**Text under study**
3a - Additional Dependencies

The section details the additional dependencies required to extend the service application.

Extension Dependencies: We will be creating a ground plane as part of the extended service. This will require the creation of a Mesh primitive. To support this we will need omni.kit.primitive.mesh.

Add the following dependency to the extensions/tutorial.service.setup/config/extension.toml file in the [dependencies] section:

"omni.kit.primitive.mesh" = {}

Python Dependencies: We will need the following additional dependencies to extend the service application:

  • From pxr: Gf Sdf UsdGeom UsdShade

Add the following to the import statements in tutorial/service/setup/service.py:

from pxr import Gf, Sdf, UsdGeom, UsdShade

3b - Modify the Data Model

Given our desire to create a more complex scene we should expand on the data model that defines the generation request. Instead of CubeDataModel we will define a SceneDataModel that will allow for the specification of multiple primitives and their properties. Specifically, within service.py we will add:

  • Number of cubes

  • Cube spacing

  • Number of spheres

  • Sphere spacing

  • Sphere scale

  • Ground plane scale

Replace the existing CubeDataModel with the following SceneDataModel. Note for the purpose of this tutorial we are bounding the input values that are allowed for some of the parameters (e.g. ge - greater than or equal to, le - less than or equal to):

class SceneDataModel(BaseModel):
    """Model of a request for generating a scene of primitives."""

**Data section**
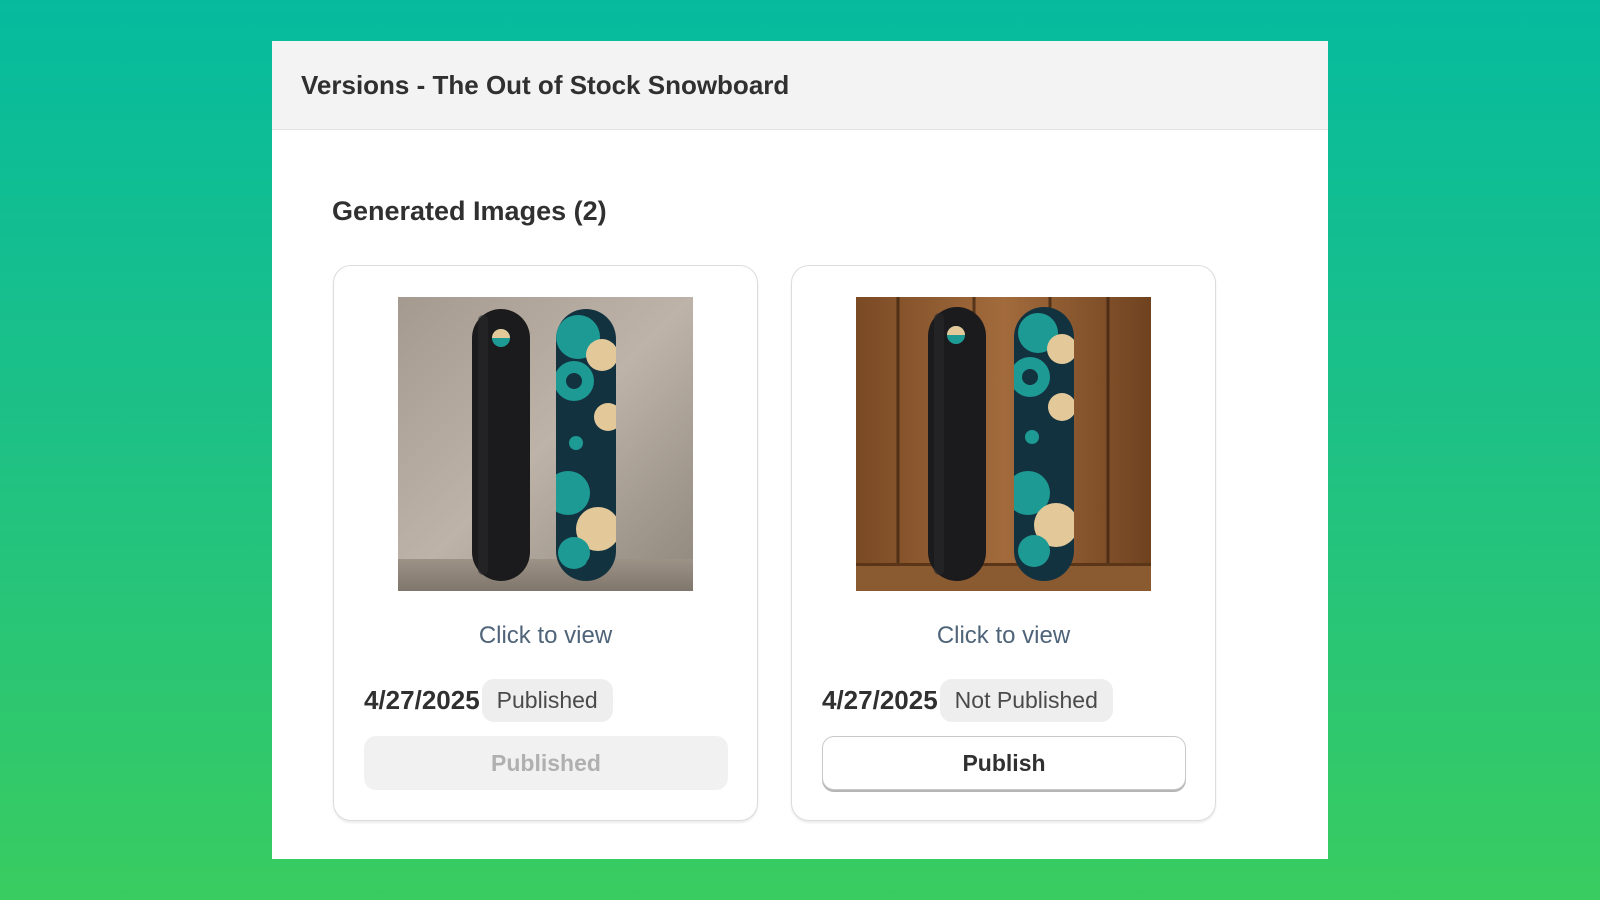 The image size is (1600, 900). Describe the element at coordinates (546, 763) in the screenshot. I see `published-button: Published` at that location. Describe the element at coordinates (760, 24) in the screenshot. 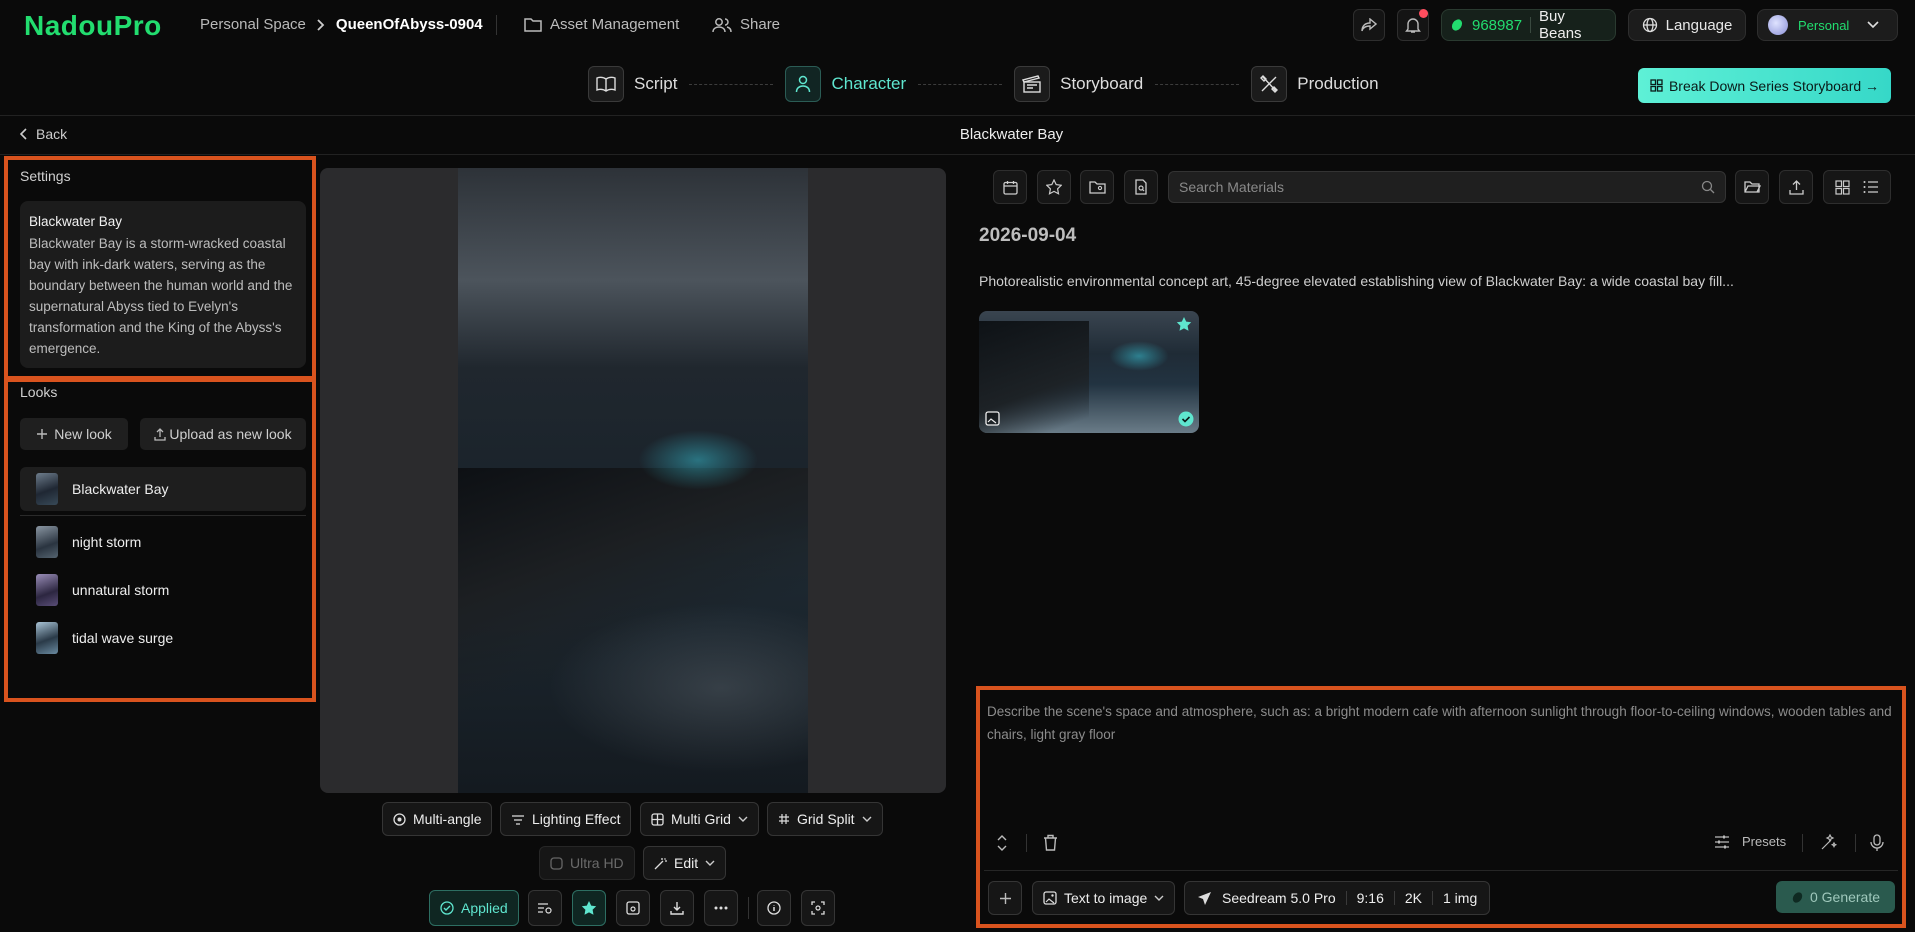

**What you will do**
A. In the tutorial on extending the service application, which dependency goes into the [dependencies] section of extension.toml?
B. According to the tutorial on extending the service application, why is CubeDataModel replaced with SceneDataModel? Answer in one to three sentences.
C. Pick up the tutorial on extending the service application at the point where its text stops, and continue it.
The data are not needed for this work.

**Answers per task**
A. The dependency is "omni.kit.primitive.mesh" = {}.

B. The goal is a more complex scene, so the data model that defines the generation request has to be expanded. SceneDataModel allows multiple primitives and their properties to be specified. These include the number and spacing of cubes, the number, spacing and scale of spheres, and the ground plane scale.

C.
    asset_write_location: str = Field(
        default="/asset_write_path",
        title="Asset Path",
        description="Location on device to write generated asset",
    )

    asset_name: str = Field(
        default="scene",
        title="Asset Name",
        description="Name of the asset to be generated, .usda will be appended to the name",
    )

    num_cubes: int = Field(
        default=5,
        ge=1,
        le=20,
        title="Number of Cubes",
        description="Number of cubes to create",
    )

    cube_spacing: float = Field(
        default=50,
        ge=1,
        le=100,
        title="Cube Spacing",
        description="Distance between each cube",
    )

    cube_scale: float = Field(
        default=10,
        ge=1,
        le=100,
        title="Cube Scale",
        description="Scale of the cubes",
    )

    num_spheres: int = Field(
        default=4,
        ge=1,
        le=20,
        title="Number of Spheres",
        description="Number of spheres to create",
    )

    sphere_spacing: float = Field(
        default=20,
        ge=1,
        le=100,
        title="Sphere Spacing",
        description="Distance between each sphere",
    )

    sphere_scale: float = Field(
        default=8,
        ge=1,
        le=100,
        title="Sphere Scale",
        description="Scale of the spheres",
    )

    ground_plane_scale: float = Field(
        default=40,
        ge=1,
        le=100,
        title="Ground Plane Scale",
        description="Scale of the ground plane",
    )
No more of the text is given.